**What the task requires:** The lines from the top of the records below through the one containing "Shipping (397, 800)" are to be transcribed exactly, and nothing else is to be added.

**Input data:**
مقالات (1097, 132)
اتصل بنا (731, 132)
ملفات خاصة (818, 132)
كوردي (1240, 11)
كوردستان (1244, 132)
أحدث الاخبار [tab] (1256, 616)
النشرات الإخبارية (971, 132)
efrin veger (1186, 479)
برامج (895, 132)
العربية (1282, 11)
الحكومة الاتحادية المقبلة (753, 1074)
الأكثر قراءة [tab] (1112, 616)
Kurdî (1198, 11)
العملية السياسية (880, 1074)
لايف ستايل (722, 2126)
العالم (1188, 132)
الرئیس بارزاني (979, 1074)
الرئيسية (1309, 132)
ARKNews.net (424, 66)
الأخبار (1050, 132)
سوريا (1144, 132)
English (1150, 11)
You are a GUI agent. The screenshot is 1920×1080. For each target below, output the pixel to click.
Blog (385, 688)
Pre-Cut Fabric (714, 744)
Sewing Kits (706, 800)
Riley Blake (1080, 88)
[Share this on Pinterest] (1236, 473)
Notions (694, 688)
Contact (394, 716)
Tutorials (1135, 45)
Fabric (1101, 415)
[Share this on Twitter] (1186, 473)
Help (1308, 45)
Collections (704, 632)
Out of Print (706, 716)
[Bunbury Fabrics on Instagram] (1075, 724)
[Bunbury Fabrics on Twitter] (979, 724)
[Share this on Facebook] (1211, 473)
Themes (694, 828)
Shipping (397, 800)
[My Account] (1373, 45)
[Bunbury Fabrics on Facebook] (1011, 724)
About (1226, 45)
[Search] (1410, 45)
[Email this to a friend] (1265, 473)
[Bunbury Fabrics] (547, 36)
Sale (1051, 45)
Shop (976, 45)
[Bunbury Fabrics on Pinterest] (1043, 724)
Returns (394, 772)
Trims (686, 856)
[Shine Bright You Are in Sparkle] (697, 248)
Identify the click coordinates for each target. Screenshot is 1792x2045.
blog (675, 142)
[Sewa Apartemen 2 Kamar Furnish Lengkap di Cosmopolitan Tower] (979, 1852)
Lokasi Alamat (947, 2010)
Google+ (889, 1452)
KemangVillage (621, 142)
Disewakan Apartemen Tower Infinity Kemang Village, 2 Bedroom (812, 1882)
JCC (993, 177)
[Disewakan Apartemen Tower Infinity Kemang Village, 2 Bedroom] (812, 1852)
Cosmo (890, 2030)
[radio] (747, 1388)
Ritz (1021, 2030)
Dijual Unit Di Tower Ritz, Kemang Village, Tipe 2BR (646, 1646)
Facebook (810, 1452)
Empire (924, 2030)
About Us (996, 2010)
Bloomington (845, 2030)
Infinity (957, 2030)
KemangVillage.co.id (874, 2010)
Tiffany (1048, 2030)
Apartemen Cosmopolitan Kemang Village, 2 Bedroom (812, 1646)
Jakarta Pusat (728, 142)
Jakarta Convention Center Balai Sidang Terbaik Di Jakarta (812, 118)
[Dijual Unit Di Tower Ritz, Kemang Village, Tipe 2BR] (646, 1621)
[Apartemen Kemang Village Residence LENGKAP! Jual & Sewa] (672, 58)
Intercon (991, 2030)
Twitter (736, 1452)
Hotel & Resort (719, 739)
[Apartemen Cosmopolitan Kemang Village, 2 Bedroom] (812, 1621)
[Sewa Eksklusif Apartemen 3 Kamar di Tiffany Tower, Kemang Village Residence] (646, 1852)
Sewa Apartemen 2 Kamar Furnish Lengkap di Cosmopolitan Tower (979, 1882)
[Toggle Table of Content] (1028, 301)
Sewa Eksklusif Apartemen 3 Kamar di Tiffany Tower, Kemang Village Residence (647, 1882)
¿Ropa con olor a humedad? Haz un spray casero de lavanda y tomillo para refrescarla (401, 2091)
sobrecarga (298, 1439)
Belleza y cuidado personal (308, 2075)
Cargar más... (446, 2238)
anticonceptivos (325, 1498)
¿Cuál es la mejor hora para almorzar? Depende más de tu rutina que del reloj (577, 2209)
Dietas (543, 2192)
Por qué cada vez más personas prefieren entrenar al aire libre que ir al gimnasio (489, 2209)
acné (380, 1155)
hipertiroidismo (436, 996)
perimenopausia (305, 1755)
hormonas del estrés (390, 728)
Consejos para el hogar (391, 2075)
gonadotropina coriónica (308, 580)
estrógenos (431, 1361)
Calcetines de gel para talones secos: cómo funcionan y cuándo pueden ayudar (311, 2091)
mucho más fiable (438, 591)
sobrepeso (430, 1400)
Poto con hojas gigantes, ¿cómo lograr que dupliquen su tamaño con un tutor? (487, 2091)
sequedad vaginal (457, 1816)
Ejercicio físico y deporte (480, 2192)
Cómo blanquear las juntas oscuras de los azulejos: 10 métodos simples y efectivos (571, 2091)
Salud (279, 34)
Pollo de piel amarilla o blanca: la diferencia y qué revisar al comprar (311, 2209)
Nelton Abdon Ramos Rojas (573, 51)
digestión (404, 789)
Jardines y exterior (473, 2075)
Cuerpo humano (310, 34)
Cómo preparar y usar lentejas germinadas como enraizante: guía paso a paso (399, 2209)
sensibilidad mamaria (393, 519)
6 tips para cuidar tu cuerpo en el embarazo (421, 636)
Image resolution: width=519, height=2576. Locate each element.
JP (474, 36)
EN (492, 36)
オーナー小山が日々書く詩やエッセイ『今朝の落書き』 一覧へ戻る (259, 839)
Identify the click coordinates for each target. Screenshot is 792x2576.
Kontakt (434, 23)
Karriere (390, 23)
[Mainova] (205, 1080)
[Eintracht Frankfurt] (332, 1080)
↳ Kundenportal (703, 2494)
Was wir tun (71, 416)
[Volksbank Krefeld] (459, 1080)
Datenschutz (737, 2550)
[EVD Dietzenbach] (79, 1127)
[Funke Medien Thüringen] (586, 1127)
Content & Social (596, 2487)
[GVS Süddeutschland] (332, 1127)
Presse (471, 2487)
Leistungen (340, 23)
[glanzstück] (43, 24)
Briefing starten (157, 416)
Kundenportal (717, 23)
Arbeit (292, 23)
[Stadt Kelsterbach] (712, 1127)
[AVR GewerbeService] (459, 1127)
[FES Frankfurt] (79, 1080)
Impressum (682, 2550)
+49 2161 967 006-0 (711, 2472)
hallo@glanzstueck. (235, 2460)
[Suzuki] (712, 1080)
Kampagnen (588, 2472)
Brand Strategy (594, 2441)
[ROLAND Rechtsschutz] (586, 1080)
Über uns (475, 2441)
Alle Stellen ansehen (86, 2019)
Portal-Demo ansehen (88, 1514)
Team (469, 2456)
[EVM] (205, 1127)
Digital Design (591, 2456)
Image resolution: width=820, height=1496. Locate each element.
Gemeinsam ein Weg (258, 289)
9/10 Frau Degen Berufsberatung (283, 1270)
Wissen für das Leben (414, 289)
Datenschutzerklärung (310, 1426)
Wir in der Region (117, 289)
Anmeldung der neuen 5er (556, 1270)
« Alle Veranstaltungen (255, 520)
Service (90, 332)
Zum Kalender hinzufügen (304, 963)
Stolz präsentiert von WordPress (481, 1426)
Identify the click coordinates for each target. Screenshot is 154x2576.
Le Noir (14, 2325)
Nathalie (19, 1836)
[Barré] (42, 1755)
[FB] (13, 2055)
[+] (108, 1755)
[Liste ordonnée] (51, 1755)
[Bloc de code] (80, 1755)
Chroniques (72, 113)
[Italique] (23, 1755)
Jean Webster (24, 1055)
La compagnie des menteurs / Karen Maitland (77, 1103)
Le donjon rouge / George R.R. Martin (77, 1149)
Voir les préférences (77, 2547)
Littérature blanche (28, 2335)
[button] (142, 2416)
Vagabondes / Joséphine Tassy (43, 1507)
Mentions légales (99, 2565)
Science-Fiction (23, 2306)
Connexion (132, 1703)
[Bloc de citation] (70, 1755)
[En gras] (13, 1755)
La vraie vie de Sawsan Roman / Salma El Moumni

**Response to the exercise:**
مقالات (1097, 132)
اتصل بنا (731, 132)
ملفات خاصة (818, 132)
كوردي (1240, 11)
كوردستان (1244, 132)
أحدث الاخبار [tab] (1256, 616)
النشرات الإخبارية (971, 132)
efrin veger (1186, 479)
برامج (895, 132)
العربية (1282, 11)
الحكومة الاتحادية المقبلة (753, 1074)
الأكثر قراءة [tab] (1112, 616)
Kurdî (1198, 11)
العملية السياسية (880, 1074)
لايف ستايل (722, 2126)
العالم (1188, 132)
الرئیس بارزاني (979, 1074)
الرئيسية (1309, 132)
ARKNews.net (424, 66)
الأخبار (1050, 132)
سوريا (1144, 132)
English (1150, 11)
You are a GUI agent. The screenshot is 1920×1080. For each target below, output the pixel to click.
Blog (385, 688)
Pre-Cut Fabric (714, 744)
Sewing Kits (706, 800)
Riley Blake (1080, 88)
[Share this on Pinterest] (1236, 473)
Notions (694, 688)
Contact (394, 716)
Tutorials (1135, 45)
Fabric (1101, 415)
[Share this on Twitter] (1186, 473)
Help (1308, 45)
Collections (704, 632)
Out of Print (706, 716)
[Bunbury Fabrics on Instagram] (1075, 724)
[Bunbury Fabrics on Twitter] (979, 724)
[Share this on Facebook] (1211, 473)
Themes (694, 828)
Shipping (397, 800)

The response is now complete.